The pattern was repeated when Åkesson was asked how the party's alternative for the EU looks like a "Swexit". There are no answers.
Åkesson speaks of Switzerland as a model – but neglects the fact that a country that would hardly leave the Union would have an advantageous negotiation solution. Åkesson also talked about Sweden's extensive trade with the EU countries before entering the 1990s without mentioning that the EU itself increased trade between Member States.
Here is the typical SD selector in "Industry-Sweden" who would suffer from a withdrawal and restrictions on Swedish exports. The same voters as the SD recurrent refers to "the people".
The lack of relevance and accuracy was also noticed when Åkesson said that Sweden can leave the UN refugee convention, which is "passé".
Leaving treaties would undermine Sweden's international credibility. Rhetoric is not substantiated. The analysis is missing.
This also applies to dual citizenship that SD wants to abolish for everyone except Nordic citizens. But Estonian, then, said the questions. It is tempting to remind the Estonian Swedes of the close ties between the people on both sides of the Baltic Sea.
Åkesson is a skilled tactician. On the highly criticized so-called Gal-Tan scale, which could be called the well-meaning scale, the leader of the SD places the party with the moderates. A few times before, Åkesson breathed that SD guarantees that the policy is not drawn far to the right.

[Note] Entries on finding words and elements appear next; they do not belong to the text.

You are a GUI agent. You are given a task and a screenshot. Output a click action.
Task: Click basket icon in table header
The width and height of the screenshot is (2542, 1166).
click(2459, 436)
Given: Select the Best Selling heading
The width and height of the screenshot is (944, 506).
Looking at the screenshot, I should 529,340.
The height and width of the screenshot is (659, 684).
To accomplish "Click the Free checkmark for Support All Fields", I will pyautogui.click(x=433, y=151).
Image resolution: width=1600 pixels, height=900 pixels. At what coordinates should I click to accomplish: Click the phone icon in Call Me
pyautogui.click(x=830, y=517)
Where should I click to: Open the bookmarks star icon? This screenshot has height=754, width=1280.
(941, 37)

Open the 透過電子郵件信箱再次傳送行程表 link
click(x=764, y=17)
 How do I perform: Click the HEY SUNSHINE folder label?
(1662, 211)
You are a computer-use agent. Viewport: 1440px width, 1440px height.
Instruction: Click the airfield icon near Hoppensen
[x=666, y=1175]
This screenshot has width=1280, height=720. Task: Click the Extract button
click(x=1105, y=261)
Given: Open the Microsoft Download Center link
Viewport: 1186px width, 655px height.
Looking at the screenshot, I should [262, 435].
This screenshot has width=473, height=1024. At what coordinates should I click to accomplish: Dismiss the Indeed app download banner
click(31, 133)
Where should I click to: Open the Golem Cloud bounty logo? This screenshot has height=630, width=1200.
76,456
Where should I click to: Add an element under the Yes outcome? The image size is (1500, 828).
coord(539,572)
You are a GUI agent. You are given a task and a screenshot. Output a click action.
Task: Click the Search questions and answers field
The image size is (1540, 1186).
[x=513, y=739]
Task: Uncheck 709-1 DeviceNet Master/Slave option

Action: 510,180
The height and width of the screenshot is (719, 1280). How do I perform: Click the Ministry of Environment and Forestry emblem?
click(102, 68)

SD is not a right party. It is not liberal, nor conservative, but populist. It relies on prosperity on the one hand and on fiscal populism on the other.
During the last parliamentary term, SD suspended tax cuts in parliament with the Social Democrats. When the electoral base changes and liberal and conservative solutions dominate the community debate, the party is called the right. So the populist parties usually behave. They exchange views on tax and prosperity according to opinion and parliamentary circumstances. There is no clear idea base, no ideological compass.
Swedish Democrats often say that they are not treated in the same way as other parties in the media.
It can certainly be true in different ways. (And all answers may not be positive for the media as a whole).
However, from the interview to assess, SD's own party leader is closest to getting tricky questions other than migration and immigration.
At that moment there is also room for self-examination of the media. SD must be treated like other parties, also in terms of economy, climate and municipal budgets.